Hormones are responsible for regulating many of the functions of the human body. Because 90 percent of all lupus cases occur in women, medical researchers have focused extensively on the relationship between the disease and hormones such as estrogen. Although men and women both produce estrogen, females produce a much higher amount. Scientists have discovered that many women experience an increase in symptoms during pregnancy and just before their menstrual periods, both of which are times when the production of estrogen is high. Nevertheless, there is not yet any definitive link to connect lupus and estrogen.

Genetics

Although there is not a specific group of genes or single gene proven to cause lupus, it does appear to run in families. Additionally, specific genes have been isolated as contributing factors to the development of the disorder. Interestingly, those with an identical twin who has the disease have a 25 percent chance of developing it themselves. However, studies completed on fraternal, or non-identical twins, indicated that the healthy twin has only a two to three percent chance of developing the disorder. In other cases, there may be no family history of lupus, but the patient’s family may have a history of other autoimmune diseases. Scientists are attempting to discover if one particular group of genes may be responsible for the development of many different autoimmune disorders.

Environment

Many researchers believe that chemicals or viruses randomly encountered in one’s environment may make a person genetically susceptible to lupus. Although no specific agent has been discovered, there seems to be a link between silica dust in industrial or agricultural settings and long-term, sun exposure that is excessive in nature.
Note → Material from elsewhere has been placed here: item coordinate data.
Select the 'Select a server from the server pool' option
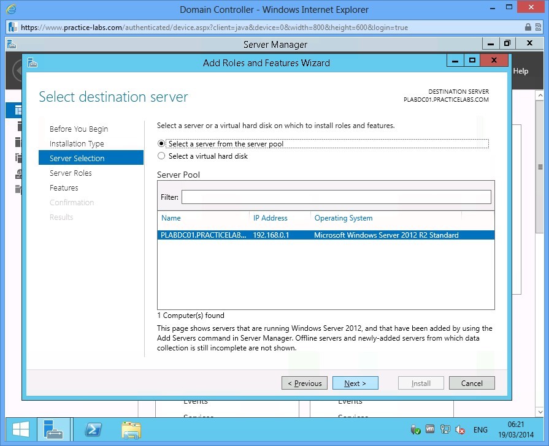This screenshot has height=446, width=549. point(161,143)
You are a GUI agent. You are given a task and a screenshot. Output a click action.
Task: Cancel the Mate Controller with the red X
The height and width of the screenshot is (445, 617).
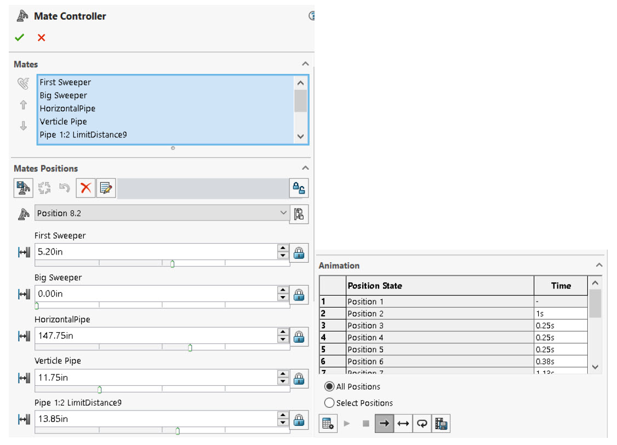[x=41, y=38]
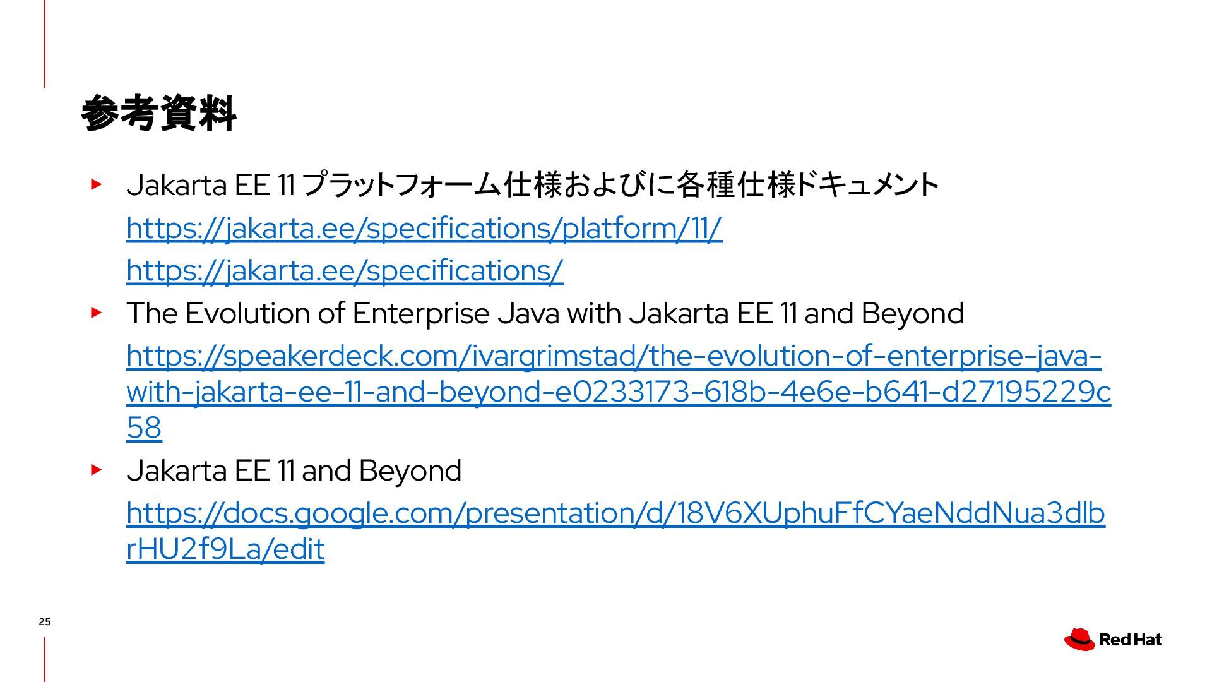Click the Red Hat fedora hat logo icon
Screen dimensions: 1212x682
point(1079,639)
Additional examples of established environmental triggers include:

Sulfa drugs, such a certain antibiotics used to treat infection
• Artificial or natural ultraviolet rays
• Bacterial infections
• Traumatic injury
• Viruses
• Long-term insomnia or physical exhaustion from overexertion
• Surgery
• Emotional stress from a death in the family, long-term illness, divorce or other complicated problems

In numerous instances, factors that seem entirely unrelated, whether environmental in nature or from another source, can trigger the onset of lupus in a susceptible individual. Scientists have noted a few common triggers that have had this effect. These include certain cancer drugs, childbirth, pregnancy, miscarriage, a hectic and continuous traveling schedule and dietary imbalances, such as iron deficiency.

Ethnicity

Finally, certain ethnic groups appear to have a higher risk of developing lupus, which may be linked back to the gene factor. Among these groups are Pacific Islanders, Native Hawaiians, Native Americans, Hispanics and those of African descent.

Whether a person is newly diagnosed, experiencing symptoms without a diagnosis or simply curious about his or her risk for developing lupus, it is essential to recognize the symptoms and pursue medical help if needed.